Replace substring by substring in column of data frame-CodePudding

I have a pandas data frame data with several columns. One of these columns is GEN. This column contains german cities as strings. Some of these cities are in a bad format, meaning that they have values like "Frankfurt a.Main". For every element in data['GEN'] I would like to replace every expression of the form "\.[A-ZÄÖÜ]" (i.e. dot followed by upper case letter) by the corresponding expression "\.\b[A-ZÄÖÜ]". For example

"Frankfurt a.Main" becomes "Frankfurt a. Main"
"Frankfurt a.d.Oder" becomes "Frankfurt a.d. Oder" and so on.

I am pretty sure that pandas.Series.str.contains and pandas.Series.str.replace are helpful here, but one of my problems is that I don't know how to put the replacement task in a form that can be used by the above functions.

CodePudding user response：

You can use pandas.Series.str.replace to capture the two groups that compose a german city name in your original data and then add a whitespace between them.

Try this :

data['GEN'] = data['GEN'].str.replace(r'(\w \s.*\.)(\w*)', r'\1 \2', regex=True)

# Output :

0      Frankfurt a. Main
1    Frankfurt a.d. Oder

CodePudding user response：

You could assert a dot to the left using a positive lookbehind (?<=\.) and match one of [A-ZÄÖÜ]

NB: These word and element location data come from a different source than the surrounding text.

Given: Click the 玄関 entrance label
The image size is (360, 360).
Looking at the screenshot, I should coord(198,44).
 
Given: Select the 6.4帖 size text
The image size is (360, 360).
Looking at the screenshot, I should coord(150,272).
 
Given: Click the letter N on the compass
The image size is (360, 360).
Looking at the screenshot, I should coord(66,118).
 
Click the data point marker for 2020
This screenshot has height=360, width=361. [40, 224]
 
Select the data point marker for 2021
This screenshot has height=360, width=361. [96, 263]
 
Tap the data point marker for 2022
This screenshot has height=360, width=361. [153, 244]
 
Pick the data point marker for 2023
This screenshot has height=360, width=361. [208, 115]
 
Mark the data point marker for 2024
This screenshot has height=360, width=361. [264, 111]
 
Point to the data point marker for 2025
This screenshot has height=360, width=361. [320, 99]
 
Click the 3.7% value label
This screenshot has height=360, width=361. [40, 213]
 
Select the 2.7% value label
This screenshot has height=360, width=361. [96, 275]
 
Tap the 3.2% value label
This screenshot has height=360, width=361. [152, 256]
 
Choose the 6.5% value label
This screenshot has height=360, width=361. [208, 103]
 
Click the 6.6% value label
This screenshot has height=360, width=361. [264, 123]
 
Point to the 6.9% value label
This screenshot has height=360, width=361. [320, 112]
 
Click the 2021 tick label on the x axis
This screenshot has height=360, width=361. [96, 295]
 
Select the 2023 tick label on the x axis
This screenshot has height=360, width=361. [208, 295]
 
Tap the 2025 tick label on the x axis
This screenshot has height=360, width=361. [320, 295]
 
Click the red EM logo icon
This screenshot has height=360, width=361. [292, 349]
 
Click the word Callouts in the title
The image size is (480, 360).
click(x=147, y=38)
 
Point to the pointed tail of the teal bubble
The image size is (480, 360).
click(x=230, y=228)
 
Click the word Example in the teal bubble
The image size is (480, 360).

In the replacement use a space followed by the full match using \g<0>

import pandas as pd

pattern = r"(?<=\.)[A-ZÄÖÜ]"
items = [
    "Frankfurt a.Main",
    "Frankfurt a.d.Oder"
]
data = pd.DataFrame(items, columns=["GEN"])
data['GEN'] = data['GEN'].str.replace(pattern, r' \g<0>')
print(data)

Output

                   GEN
0    Frankfurt a. Main
1  Frankfurt a.d. Oder